We think that ulcers should be treated and allowed to heal prior to the performance of reconstructive procedures. Ulcer management involves off-weighting of the affected area and débridement of necrotic tissue, which harbors bacteria and impairs healing. Osteomyelitis should be treated intensively and should resolve prior to the placement of orthopaedic implants. We do not believe that diabetic foot ulcers can be adequately isolated from the surgical field to prevent contamination of the arthrodesis site or hardware. It is also our opinion that, if an ulcer does not heal with the standard treatments that we have outlined, it is likely that there is an underlying biological problem that has not been resolved, suggesting that aggressive surgical correction with internal fixation may be contraindicated. Those patients may be better served by primary amputation.

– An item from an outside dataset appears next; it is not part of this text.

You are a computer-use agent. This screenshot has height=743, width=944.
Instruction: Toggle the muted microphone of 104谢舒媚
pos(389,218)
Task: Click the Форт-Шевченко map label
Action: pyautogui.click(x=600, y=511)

The osseous dissolution, fragmentation, and osteoporosis that occur in patients with neuroarthropathic conditions increase the technical demands of midfoot reconstruction. Recurrence of the deformity and nonunion were reported as common sequelae of attempted arthrodesis in earlier series12,13,15,18,19,24. Adequate fixation requires the achievement of purchase in unaffected bone both proximally and distally as well as bridging the area of deformity and bone dissolution. The use of long plantar plates for fixation of these deformities, with the fixation spanning the medial and lateral columns and bridging the arthropathic region, has been described15,19. The plates act in tension during weight-bearing and have been shown to have superior mechanical properties when compared with crossed-screw and more standard dorsal and medial plate techniques. One concern that we have about plantar plate techniques is the amount of soft-tissue stripping needed for exposure. While this technique is promising, additional clinical studies are needed to support its use.

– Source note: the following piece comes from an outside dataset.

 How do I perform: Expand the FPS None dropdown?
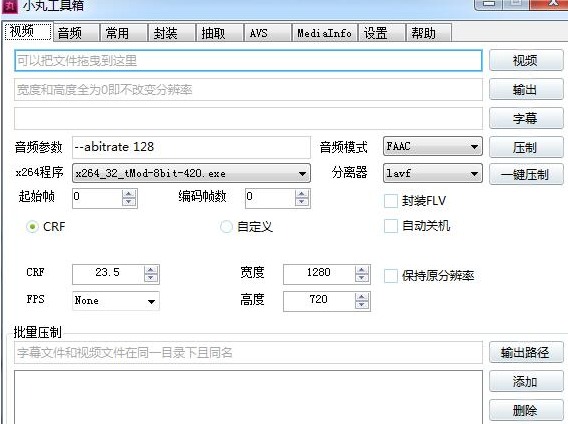[116, 301]
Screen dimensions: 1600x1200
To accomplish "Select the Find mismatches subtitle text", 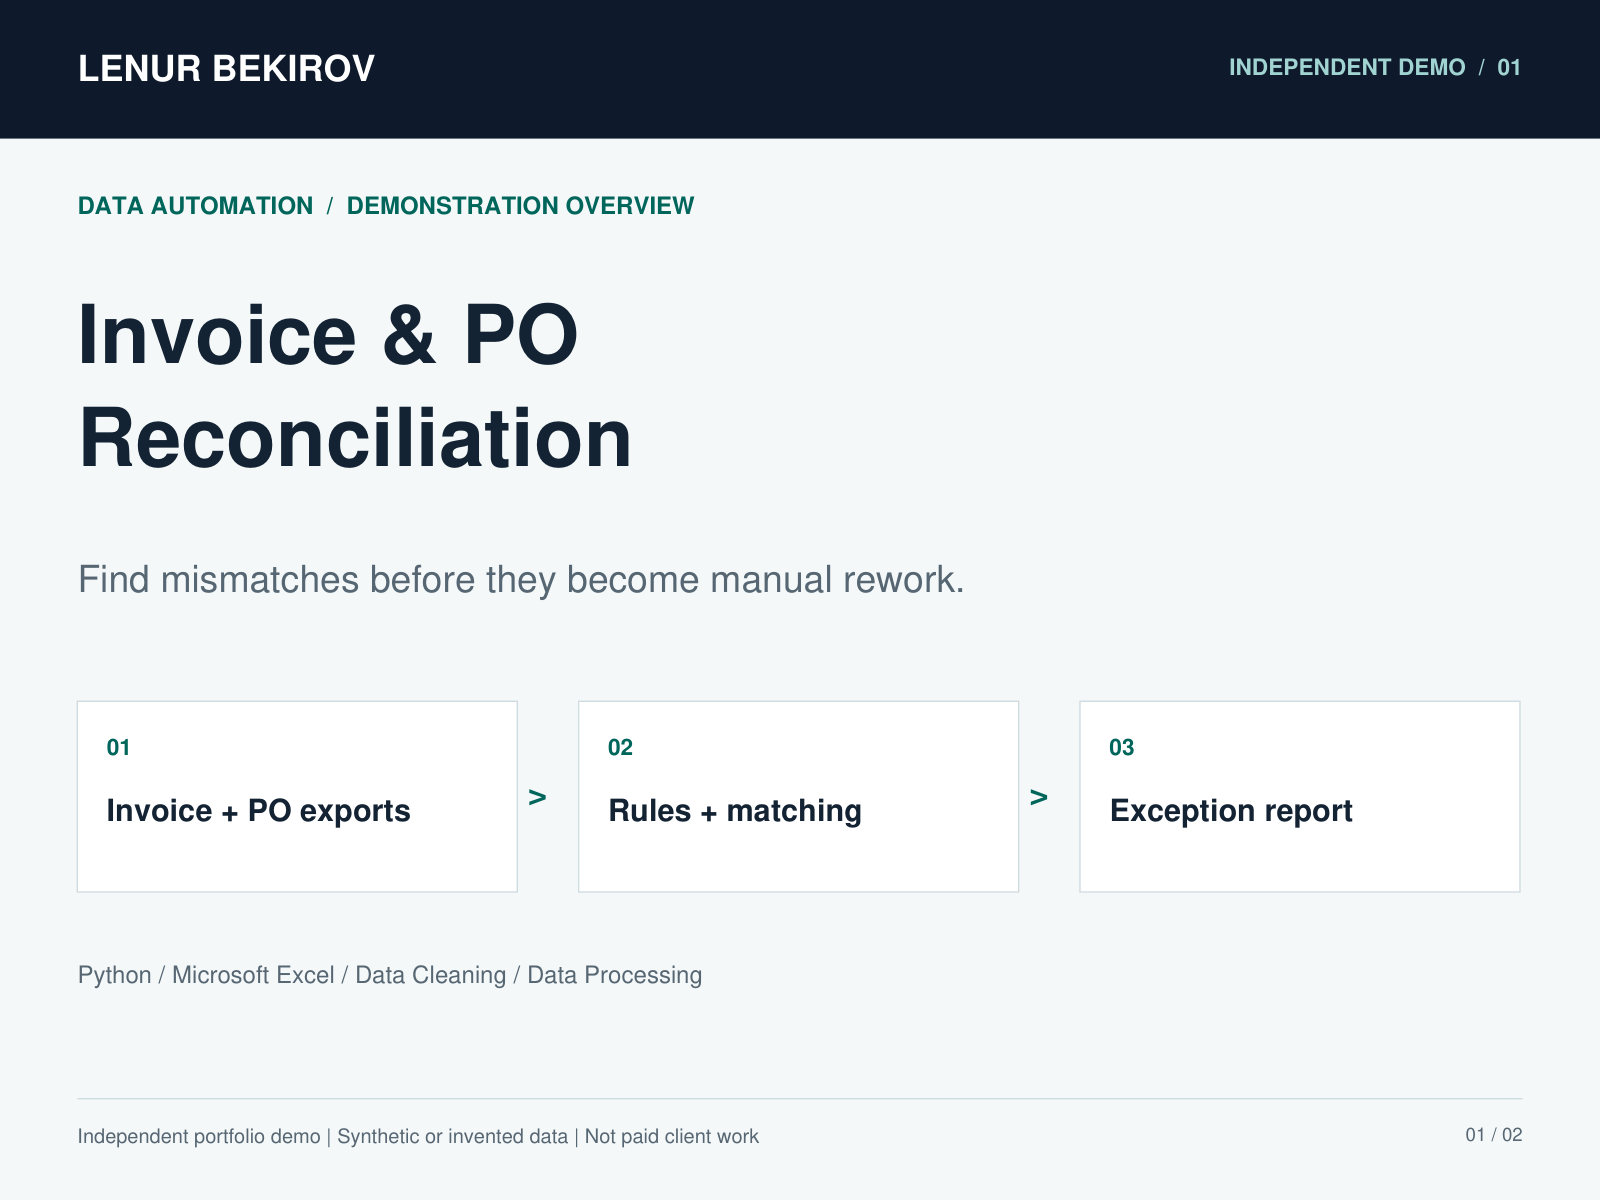I will [521, 580].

The technique described in this series avoids extensive plantar exposure and facilitates deformity reduction. Osseous resection and alignment of the arthrodesis site are performed under direct vision although with limited exposures. The axial position of the intramedullary screws provides stability and compression of the arthrodesis site, with the avoidance of cortical stress risers that can occur with plates or with obliquely placed screws14. The degree of deformity correction achieved, the maintenance of that correction, and the final fusion rate in this series compare favorably with the results in other published series9,11-13,15,17-19,22,23. Furthermore, all of the patients were able to return to wearing off-the-shelf or extra-depth shoes with an accommodative orthotic device, and there was a relatively low rate of recurrent foot ulceration30,32.
This series demonstrates that surgical correction of neuropathic midfoot collapse with arthrodesis involving utilization of multiple intramedullary axial screws is a viable surgical approach for limb salvage in these patients.